Cet article pointe le doigt sur la dépendance de certains de ces pays :
« Dans l’incapacité ou dans l’impossibilité de générer localement les ressources pouvant assurer le développement du pays, les États africains sont obligés de négocier à l’étranger l’aide nécessaire, ne serait-ce que pour continuer à assurer le train de vie de l’État. L’aide extérieure devient alors indispensable pour gouverner le pays. »
Revanchisme
Dire dès lors que l’Afrique a gagné le Mondial au travers de la France, c’est rappeler le mal-développement endémique de ce Continent Perdu – expression que j’utilise à titre provocateur quand on sait le peu d’avenir offert à ses populations. C’est rappeler sa corruption endémique, véritable système économique dans certains pays.
C’est aussi demander des comptes à ceux qui reçoivent des centaines de milliards « d’aide au développement », aide dont on se demande si elle passe ailleurs que dans les poches de dirigeants corrompus ou dans les guerres régionales.
C’est également raciser certains joueurs. On les désigne comme « les africains » à cause de la couleur de leur peau. C’est le plus élémentaire des risques racistes : la distinction par la couleur. Or soit la négritude est une qualité essentielle et l’on attend de voir les résultats sur le terrain, soit on s’en fiche et l’on ne prétend pas que l’Afrique a gagné avec la France.
Cette Afrique ne gagne que par procuration, au travers d’un pays de blancs, et signe par là sa propre incapacité à se hisser au niveau des européens. Dans cette Afrique incompétente et perdante, seuls les anciens colonisateurs leur laissent quelques miettes de gloire volée.
Notez, les miettes en Afrique, ils connaissent. Ils doivent souvent s’en contenter… (c’est de l’humour… noir). Piètre revanche sur la famine morale que de manger la victoire acquise par un autre.
Pour la France
Communautarisme, origine ethnique et couleur de peau, Afrique mal développée et perdante, revanchisme sur les anciens colons : le message sur l’Afrique qui gagnerait par la France est non seulement la confirmation de la dépendance de l’Afrique à l’égard du monde, mais aussi son incapacité à se développer par elle-même. C’est un camouflet jeté à la face du continent noir.

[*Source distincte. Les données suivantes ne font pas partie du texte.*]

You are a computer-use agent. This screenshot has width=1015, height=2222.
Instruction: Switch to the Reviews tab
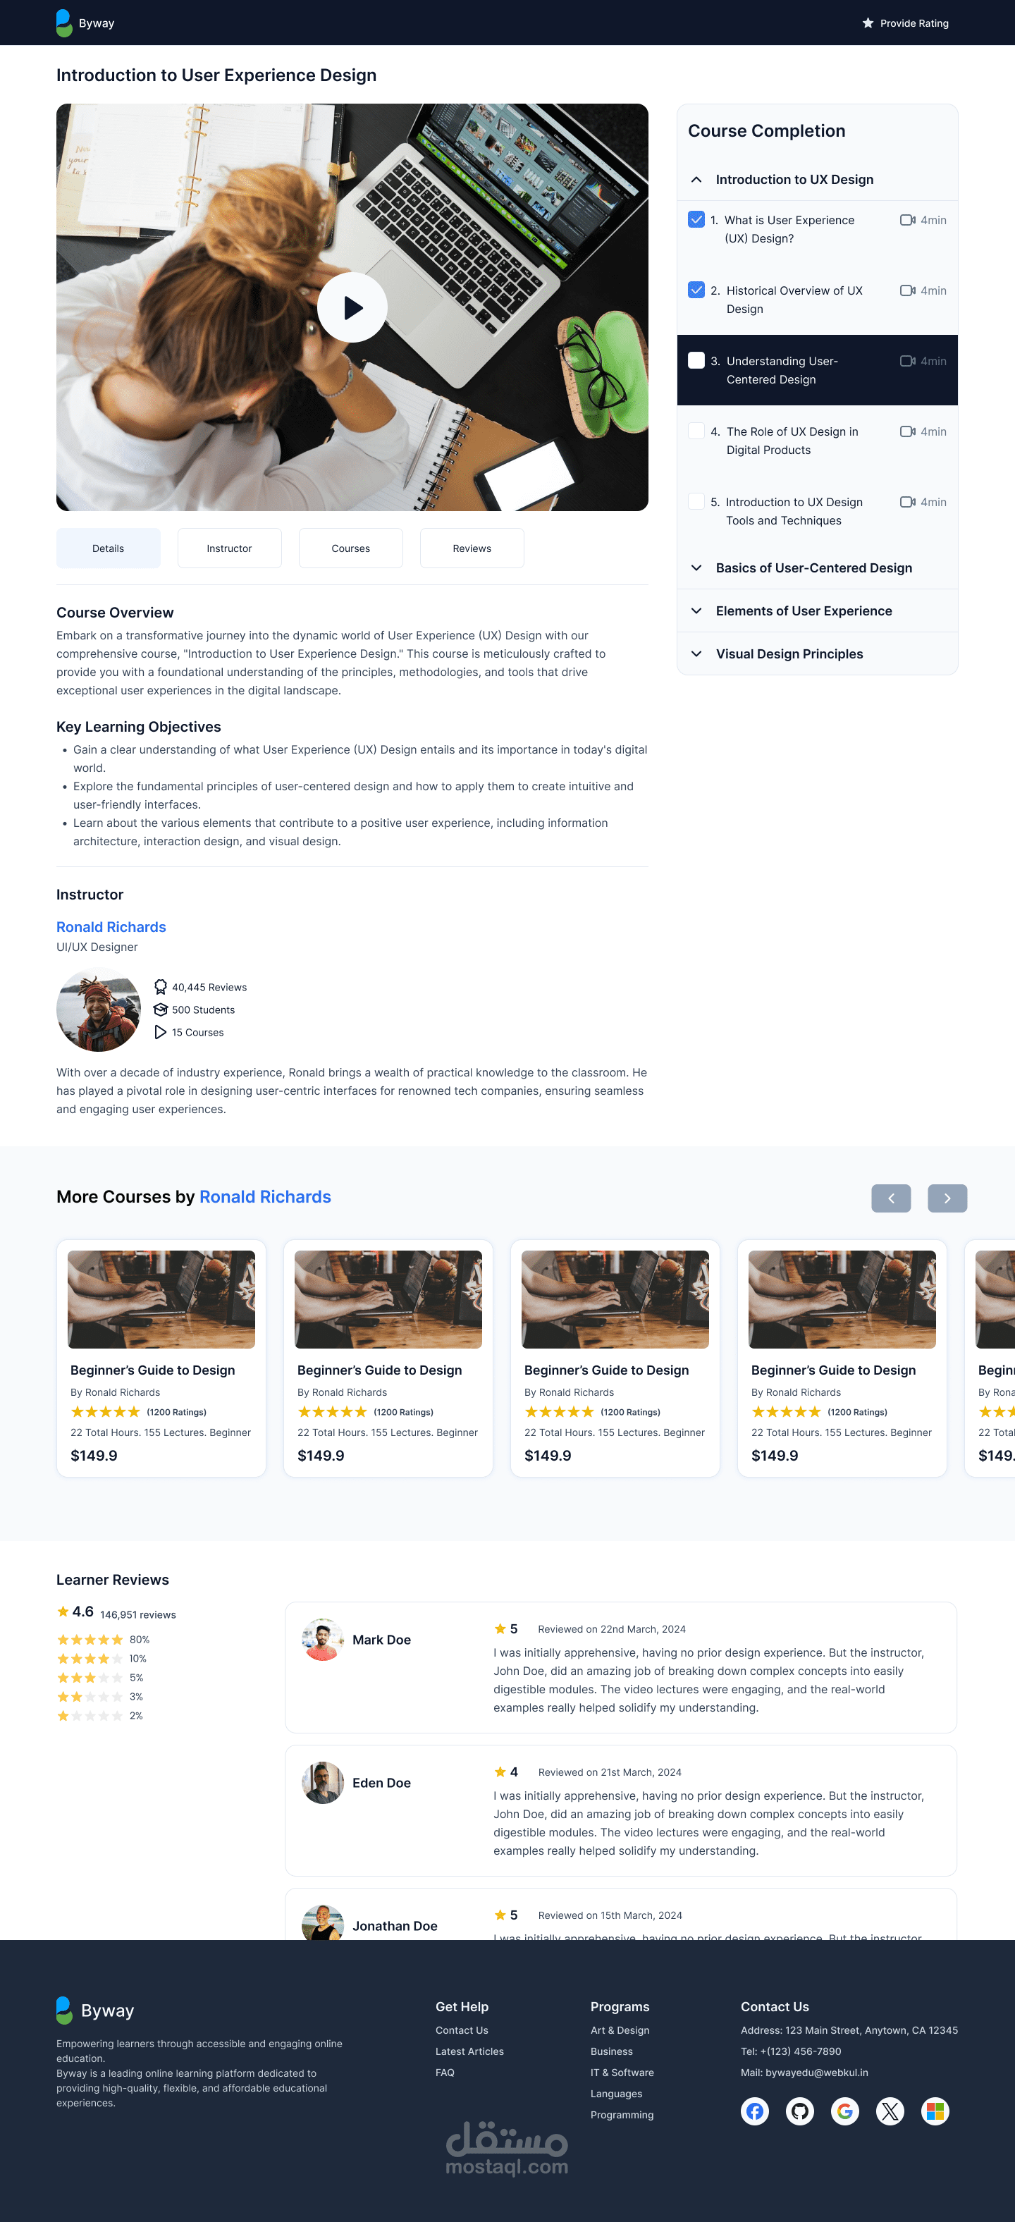coord(472,548)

Or tant des Africains – parfois intégrés dans des agences de l’ONU – que des personnalités médiatiques et politiques ont entonné ce refrain. Le chef d’État Nicolas Maduro affirme même que les migrants (les noirs de l’équipe) ont fait gagner la France. Quelle stupidité. Et quelle turpide utilisation politique du sport.
Tous les joueurs Bleus sont de nationalité française, quelle que soit leur origine. Ils ont été détectés et formés grâce à la France, à son système d’encadrement sportif, à ses ressources financières. Ils jouent pour la France et non pour un pays africain.
Ces déclarations sont dévalorisantes pour le continent noir. Malheureusement elles montrent une mentalité peu propice au développement chez certains africains ou pro-africains. Je connais un peu l’Afrique noire, je l’aime, et je pense qu’elle mérite autre chose que ce qui n’est qu’un simulacre de satisfaction.
Non, l’Afrique n’a pas gagné. Elle a perdu, hélas, une fois de plus. Avec ces gens-là elle n’est pas prête à gagner autre chose qu’un éternel second rôle.